La tendencia alcista se consolida tras las alzas reportadas a inicios de mes, con el incremento en el precio de la gasolina de 93, 97 octanos y diésel debido a la inestabilidad internacional y al pecio del crudo.
Los analistas advierten que seguirá subiendo debido al impacto del conflicto en Medio Oriente y se anticipa que las presiones al alza persistan, afectando a los consumidores tras un periodo previo de relativa estabilidad.
Esta proyección se basa en los informes de la Empresa Nacional del Petróleo (ENAP) publicados la primera semana de marzo de 2026, que reflejan un aumento de costos por la guerra en Irán.
En este contexto, analistas comentaron que era esperable, de alguna u otra forma, que esta alza ocurriera. Así como lo indicó Alejandro Alarcón, economista de la Universidad de Chile, quien agregó que esto indudablemente tendrá un impacto en la inflación y en los precios del combustible en Chile, lo que también impactará en el transporte.
“Es muy importante el costo del combustible en el cálculo de la inflación, porque eso se traspasa rápidamente al transporte.

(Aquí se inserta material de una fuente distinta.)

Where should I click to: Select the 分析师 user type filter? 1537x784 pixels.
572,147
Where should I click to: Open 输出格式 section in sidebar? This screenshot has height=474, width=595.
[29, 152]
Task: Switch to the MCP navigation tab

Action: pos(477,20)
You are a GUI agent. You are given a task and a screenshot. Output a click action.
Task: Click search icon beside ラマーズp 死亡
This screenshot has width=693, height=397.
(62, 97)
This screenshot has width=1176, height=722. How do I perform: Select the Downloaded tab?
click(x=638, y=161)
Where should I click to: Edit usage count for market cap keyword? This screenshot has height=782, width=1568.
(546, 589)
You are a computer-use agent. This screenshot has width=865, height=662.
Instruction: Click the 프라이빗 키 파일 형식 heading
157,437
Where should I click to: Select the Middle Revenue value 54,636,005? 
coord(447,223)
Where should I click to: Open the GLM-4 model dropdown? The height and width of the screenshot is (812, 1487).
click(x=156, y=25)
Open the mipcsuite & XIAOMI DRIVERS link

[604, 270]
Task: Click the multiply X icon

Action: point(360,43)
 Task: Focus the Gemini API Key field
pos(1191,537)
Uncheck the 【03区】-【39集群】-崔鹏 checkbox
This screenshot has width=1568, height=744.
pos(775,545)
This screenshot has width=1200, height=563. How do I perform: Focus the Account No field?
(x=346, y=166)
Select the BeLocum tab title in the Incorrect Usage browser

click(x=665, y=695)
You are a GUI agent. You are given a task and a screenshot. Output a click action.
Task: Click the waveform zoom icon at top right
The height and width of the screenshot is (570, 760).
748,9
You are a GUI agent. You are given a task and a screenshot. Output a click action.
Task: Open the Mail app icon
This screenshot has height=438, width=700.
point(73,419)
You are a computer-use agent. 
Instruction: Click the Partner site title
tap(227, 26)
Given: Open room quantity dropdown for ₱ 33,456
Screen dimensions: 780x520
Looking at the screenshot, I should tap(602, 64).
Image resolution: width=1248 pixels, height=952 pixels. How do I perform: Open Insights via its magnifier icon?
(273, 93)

Lo que podemos esperar es que va a haber más presión inflacionaria”.
Según el Centro de Latinoamericano de Políticas Económicas y Sociales de la UC el petróleo registró este mes su mayor salto en cuatro años, en medio del temor a eventuales disrupciones en rutas estratégicas como el Estrecho de Ormuz.
Mientras tanto, el dólar en Chile fluctúa hoy entre los $910 y $916, y el futuro del cobre se cotizó en US$5,80 la libra.
Aunque por ahora los expertos descartan problemas de abastecimiento, el foco está en los precios. Chile es importador neto de energía y, por tanto, un repunte sostenido del petróleo y del dólar se traduce en inflación. Para los economistas, el efecto no es inmediato, pero sí relativamente rápido en el componente energético del IPC.